What the exercise asks
Reproduce the data below word for word.

[[ Data extract open ]]

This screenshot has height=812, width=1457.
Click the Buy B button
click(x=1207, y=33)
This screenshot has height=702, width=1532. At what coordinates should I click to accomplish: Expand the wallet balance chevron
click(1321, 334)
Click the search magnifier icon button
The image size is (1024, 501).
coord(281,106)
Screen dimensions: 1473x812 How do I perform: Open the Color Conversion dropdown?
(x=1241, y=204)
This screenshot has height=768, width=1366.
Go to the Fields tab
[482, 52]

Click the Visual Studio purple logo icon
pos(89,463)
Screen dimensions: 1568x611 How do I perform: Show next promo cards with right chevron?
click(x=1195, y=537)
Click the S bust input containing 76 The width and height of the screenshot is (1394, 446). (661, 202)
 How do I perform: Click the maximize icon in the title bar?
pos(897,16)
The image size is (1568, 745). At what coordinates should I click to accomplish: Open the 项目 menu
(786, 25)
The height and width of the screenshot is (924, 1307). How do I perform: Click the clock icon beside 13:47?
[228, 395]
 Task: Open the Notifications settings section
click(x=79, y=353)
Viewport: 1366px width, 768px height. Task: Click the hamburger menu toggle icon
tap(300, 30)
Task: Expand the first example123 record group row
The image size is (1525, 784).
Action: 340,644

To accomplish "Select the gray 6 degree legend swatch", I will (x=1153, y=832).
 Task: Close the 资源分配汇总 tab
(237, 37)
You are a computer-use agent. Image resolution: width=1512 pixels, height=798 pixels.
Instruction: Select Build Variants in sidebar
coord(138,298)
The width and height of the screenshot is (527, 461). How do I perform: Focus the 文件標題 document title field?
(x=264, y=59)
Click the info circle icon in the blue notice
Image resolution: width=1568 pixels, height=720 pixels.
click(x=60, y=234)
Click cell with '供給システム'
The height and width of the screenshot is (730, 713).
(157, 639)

[[ Data extract closed ]]

Solution to this task
This screenshot has height=812, width=1457.
Click the Buy B button
click(x=1207, y=33)
This screenshot has height=702, width=1532. At what coordinates should I click to accomplish: Expand the wallet balance chevron
click(1321, 334)
Click the search magnifier icon button
The image size is (1024, 501).
coord(281,106)
Screen dimensions: 1473x812 How do I perform: Open the Color Conversion dropdown?
(x=1241, y=204)
This screenshot has height=768, width=1366.
Go to the Fields tab
[482, 52]

Click the Visual Studio purple logo icon
pos(89,463)
Screen dimensions: 1568x611 How do I perform: Show next promo cards with right chevron?
click(x=1195, y=537)
Click the S bust input containing 76 The width and height of the screenshot is (1394, 446). (661, 202)
 How do I perform: Click the maximize icon in the title bar?
pos(897,16)
The image size is (1568, 745). At what coordinates should I click to accomplish: Open the 项目 menu
(786, 25)
The height and width of the screenshot is (924, 1307). How do I perform: Click the clock icon beside 13:47?
[228, 395]
 Task: Open the Notifications settings section
click(x=79, y=353)
Viewport: 1366px width, 768px height. Task: Click the hamburger menu toggle icon
tap(300, 30)
Task: Expand the first example123 record group row
The image size is (1525, 784).
Action: 340,644

To accomplish "Select the gray 6 degree legend swatch", I will (x=1153, y=832).
 Task: Close the 资源分配汇总 tab
(237, 37)
You are a computer-use agent. Image resolution: width=1512 pixels, height=798 pixels.
Instruction: Select Build Variants in sidebar
coord(138,298)
The width and height of the screenshot is (527, 461). How do I perform: Focus the 文件標題 document title field?
(x=264, y=59)
Click the info circle icon in the blue notice
Image resolution: width=1568 pixels, height=720 pixels.
click(x=60, y=234)
Click cell with '供給システム'
The height and width of the screenshot is (730, 713).
(157, 639)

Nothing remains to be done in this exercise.